To address the need for diverse public participation, California has an Intervenor Compensation program which provides funding to enable non profit groups to intervene in Public Utilities Commission proceedings.  This enables them to hire experts to testify and develop more fully the record upon which regulatory decisions are made.  Current California PUC intervenor compensation rates for attorneys are based in part on what utilities pay their counsel, and range, depending on experience, from $160 per hour to $555 per hour, and for experts, from $135 per hour to $410 per hour.

In contrast, New York, with some of the highest utility rates in the country, which has inadequate low income rate structures, and whose utilities shut service off to approximately 300,000 customers a year who cannot afford it, does not have a functioning system to support sustained independent utility consumer advocacy.
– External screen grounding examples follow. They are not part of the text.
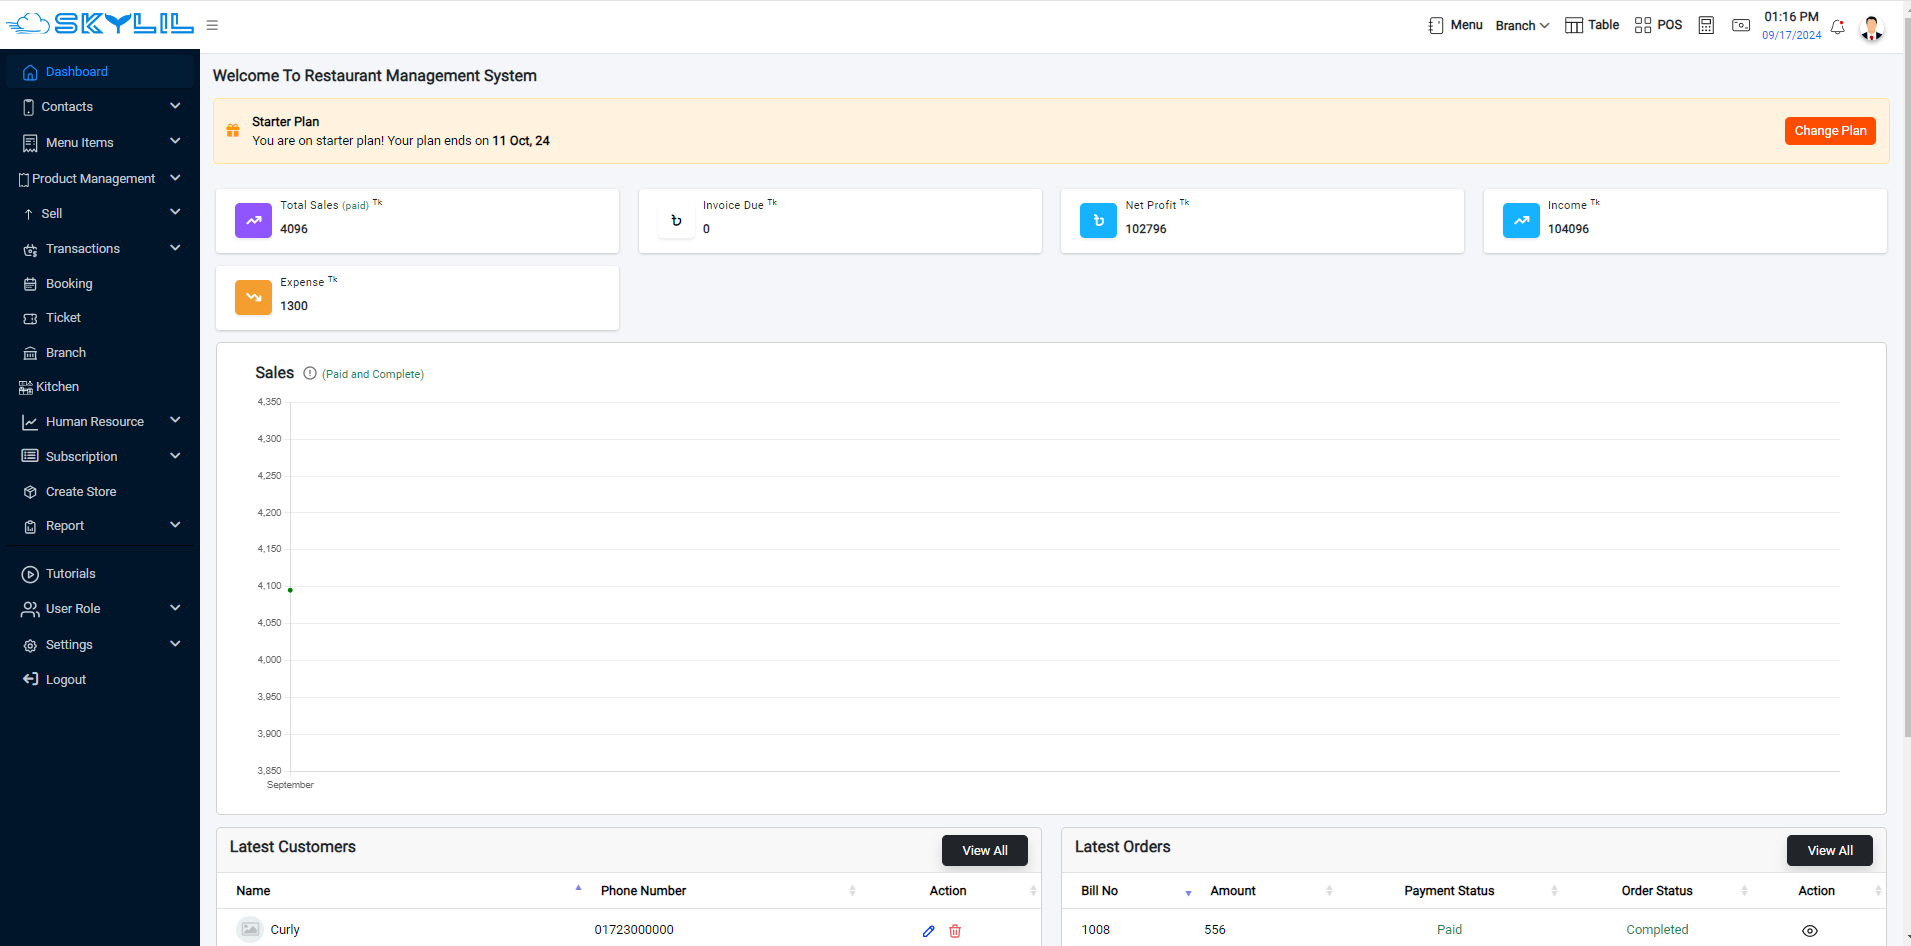Edit customer Curly with pencil icon
The image size is (1911, 946).
tap(928, 931)
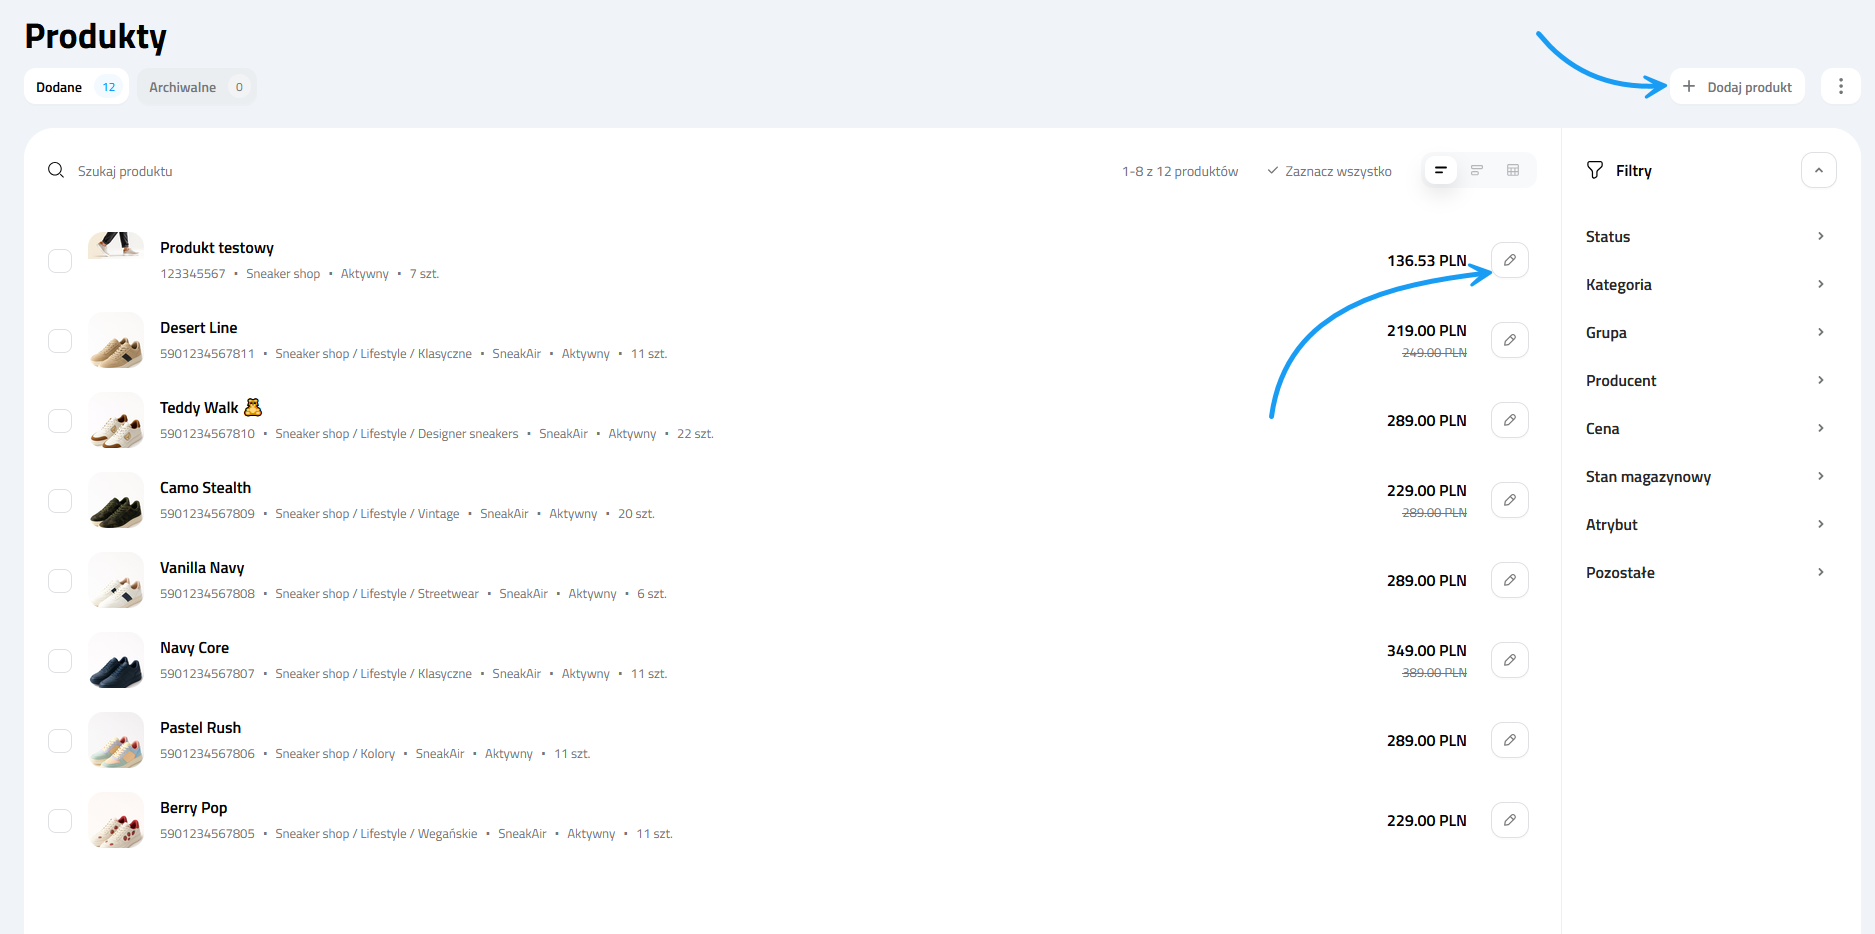Click the Dodaj produkt button
This screenshot has width=1875, height=934.
pos(1737,86)
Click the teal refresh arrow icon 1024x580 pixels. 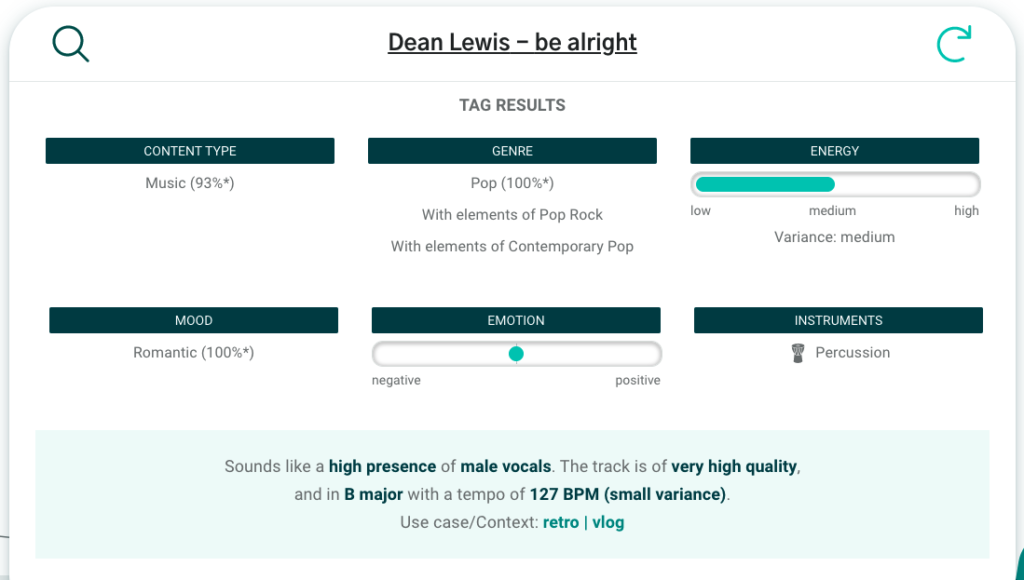point(954,44)
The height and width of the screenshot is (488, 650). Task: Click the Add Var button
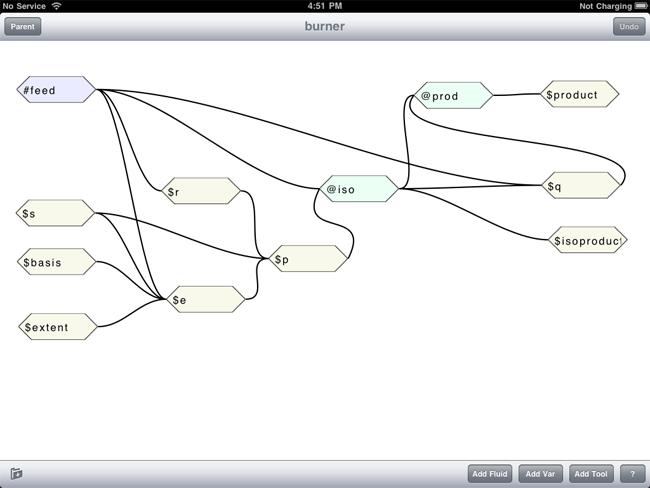[x=540, y=474]
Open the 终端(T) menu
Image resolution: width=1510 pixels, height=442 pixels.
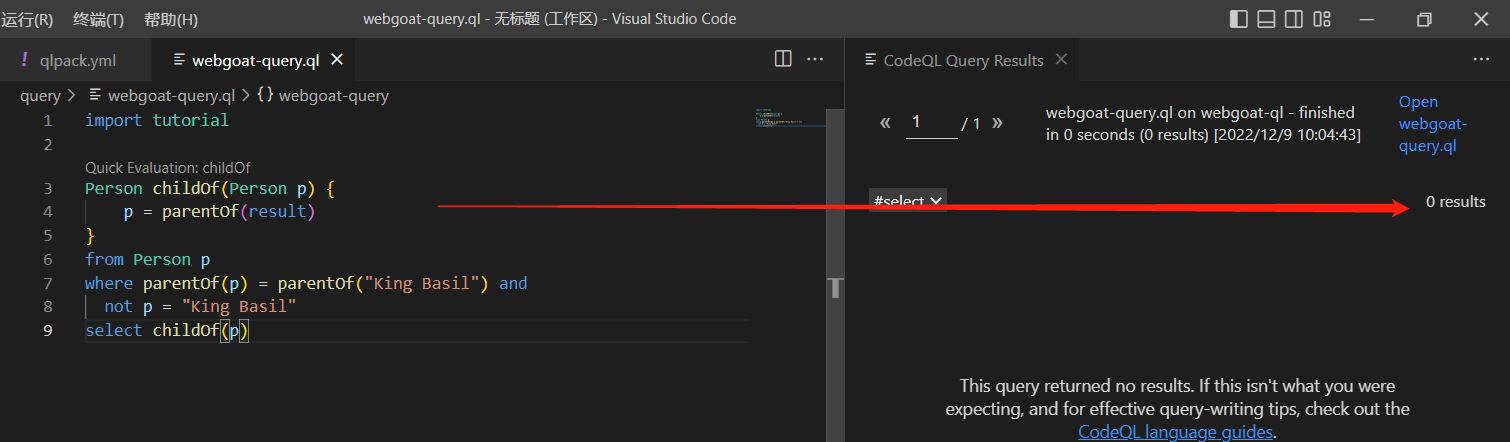98,19
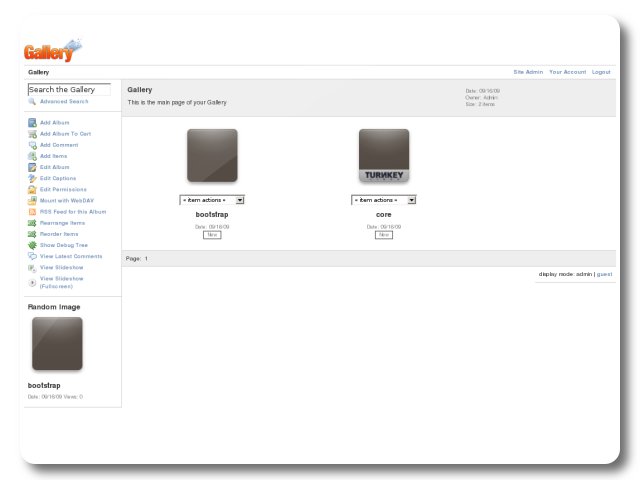640x480 pixels.
Task: Click the Show Debug Tree bug icon
Action: click(32, 245)
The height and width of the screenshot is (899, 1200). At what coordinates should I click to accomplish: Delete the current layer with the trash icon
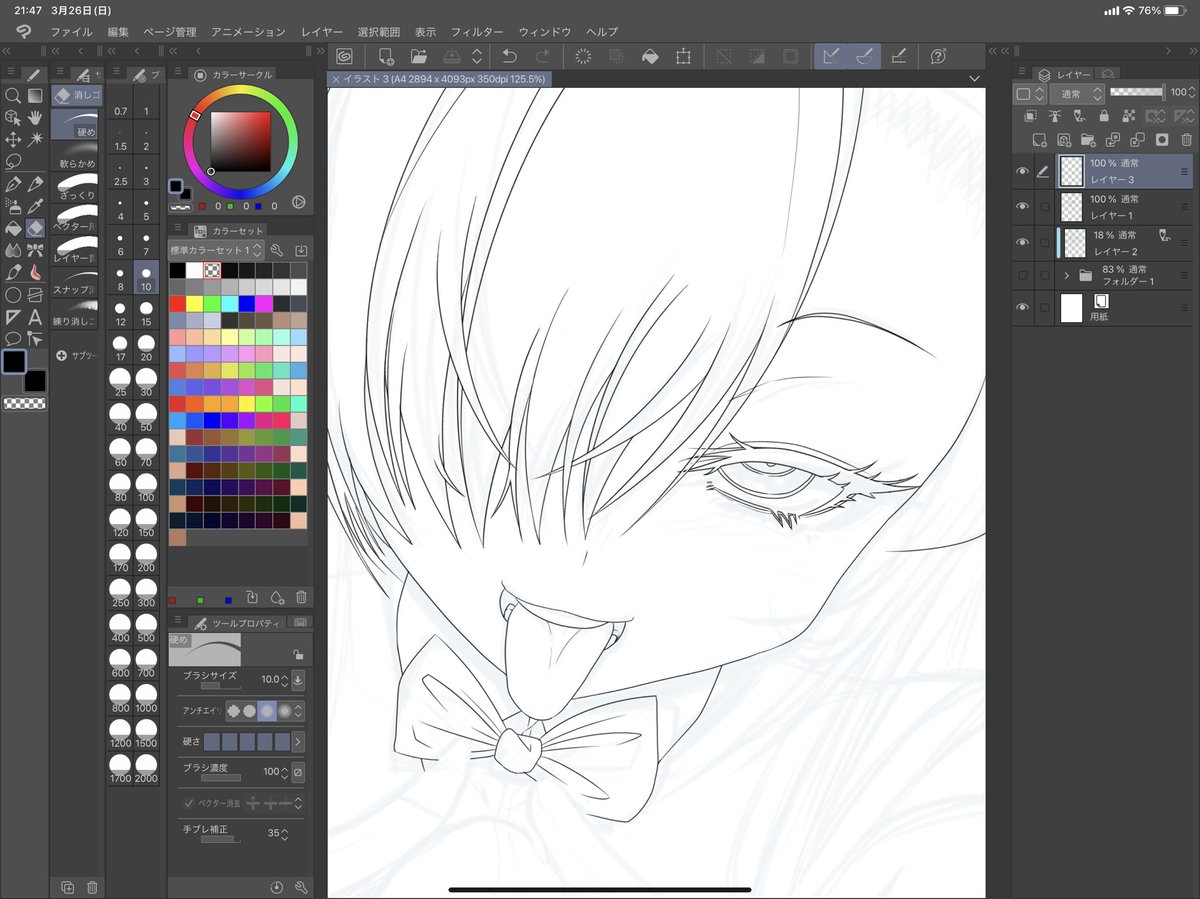1186,141
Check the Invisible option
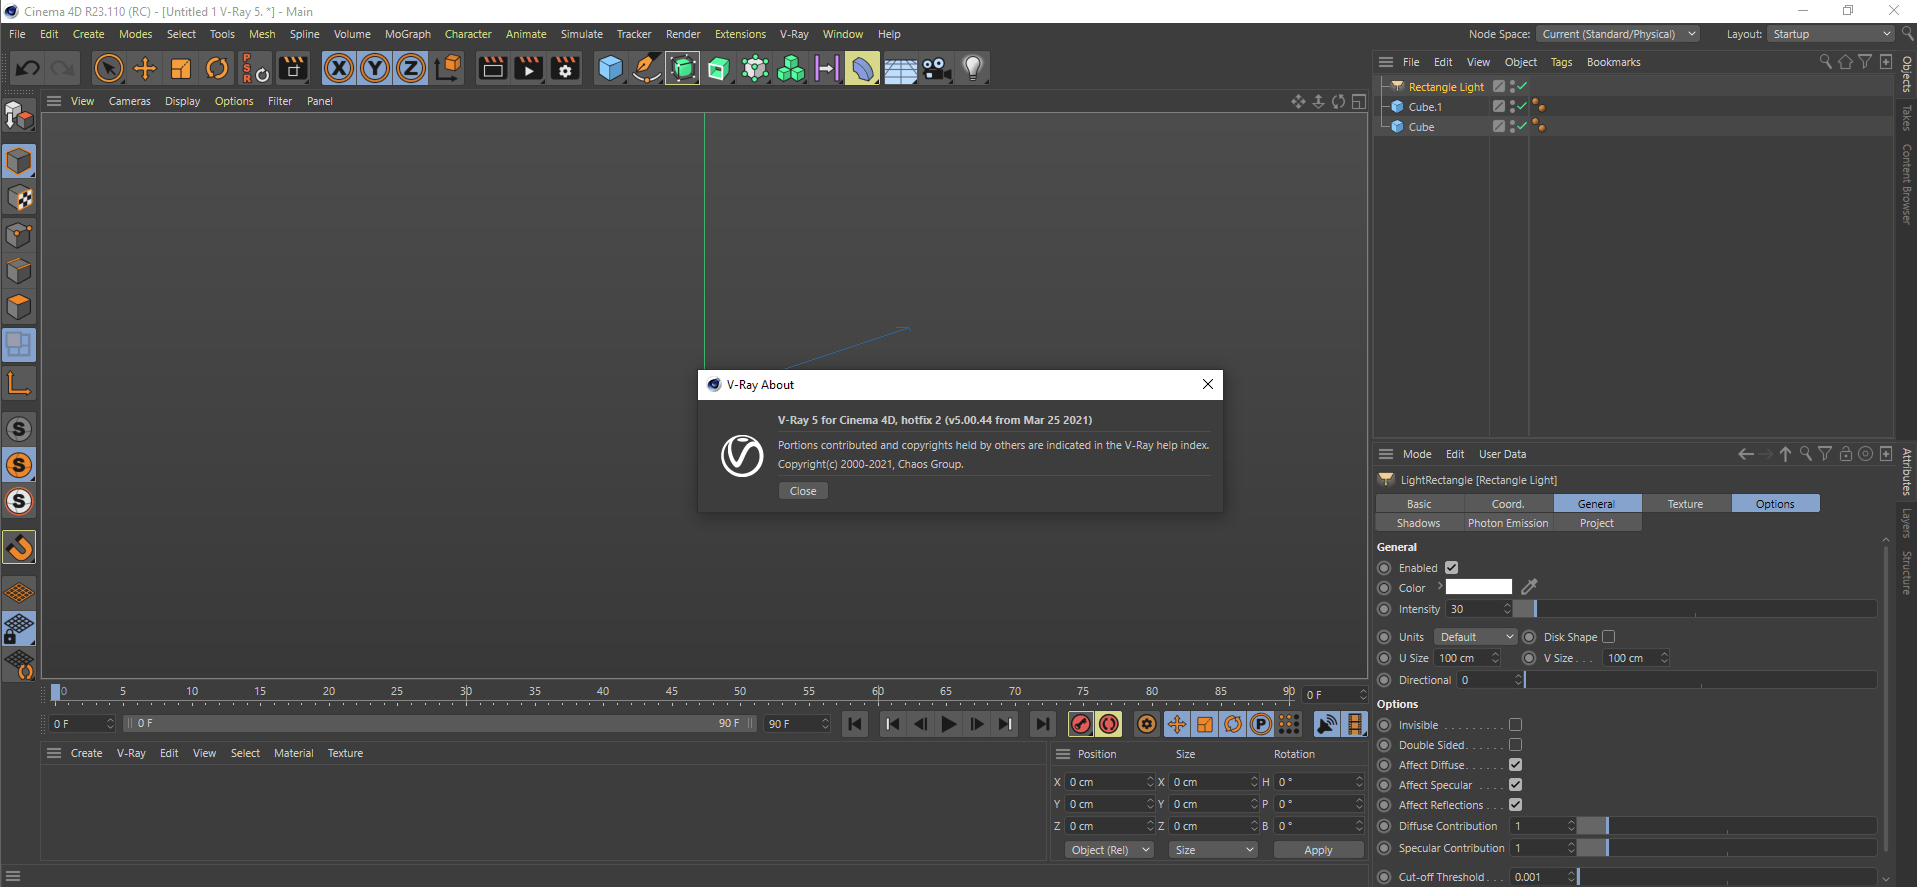This screenshot has height=887, width=1917. [1515, 725]
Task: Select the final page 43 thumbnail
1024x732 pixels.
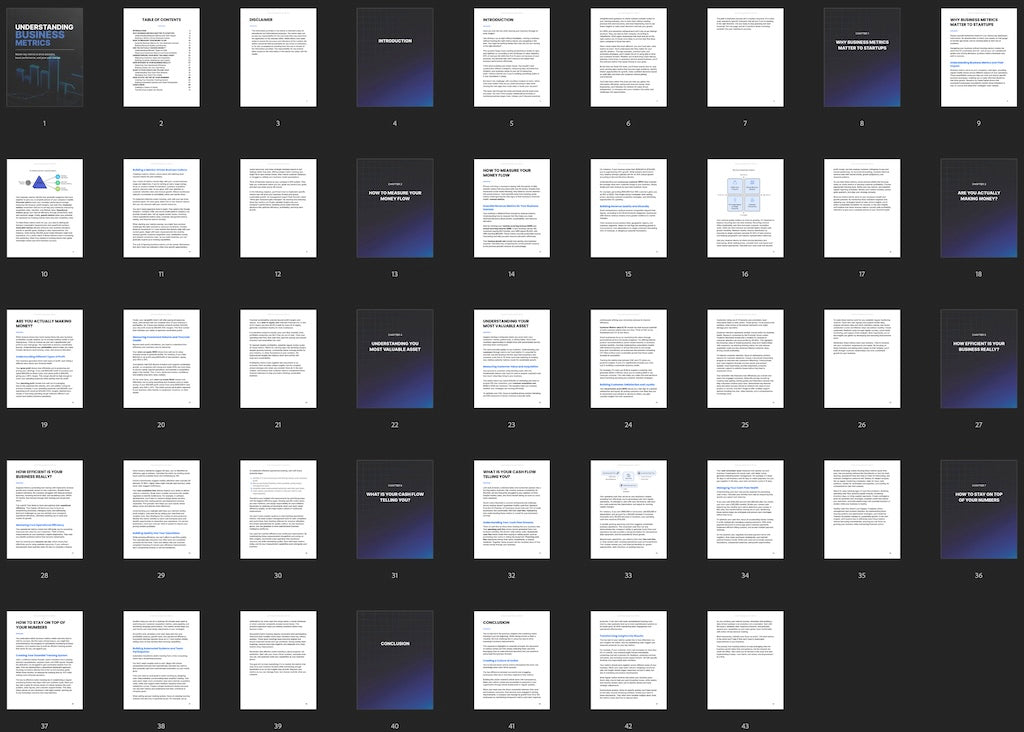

  • Though independent, the Utility Project lacks sustained, sufficient funding.  Unless extended, the Project’s funding expires March 31, 2014.
  • The legacy NY CPB utility intervention unit now lodged at the Department of State lacks the requisite jurisdiction, independence and budget.
  • A bill to make the UIU more independent passed the Assembly in 2013 but was not passed by the Senate. See Assembly Passes Bill to Protect Overburdened Residential Utility Consumers
  • UIU is not utilizing a million dollar a year appropriation of federal disgorgement funds, approved in October 2012, to advocate for consumers in matters affecting wholesale electric rates.
  • A bill to create a New York utility intervenor funding program passed the state Senate in 2010 but was not acted on by the Assembly prior to adjournment.

A 2013 Siena College poll conducted for AARP found strong support for strengthening utility consumer advocacy in New York.  See also, AARP Press ReleaseConsumer Groups ask NY Leaders for Better Utility Oversight, Stronger Consumer Protections, and More Resources for Independent Utility Consumer Advocacy  

The June 2013 Final Report of the Governor’s Moreland Commission on utilities recommends shoring up the system for ensuring utility consumer advocacy by independent groups at the Publid Service Commission.  See Moreland Commission Recommends Stronger Utility Consumer Advocacy.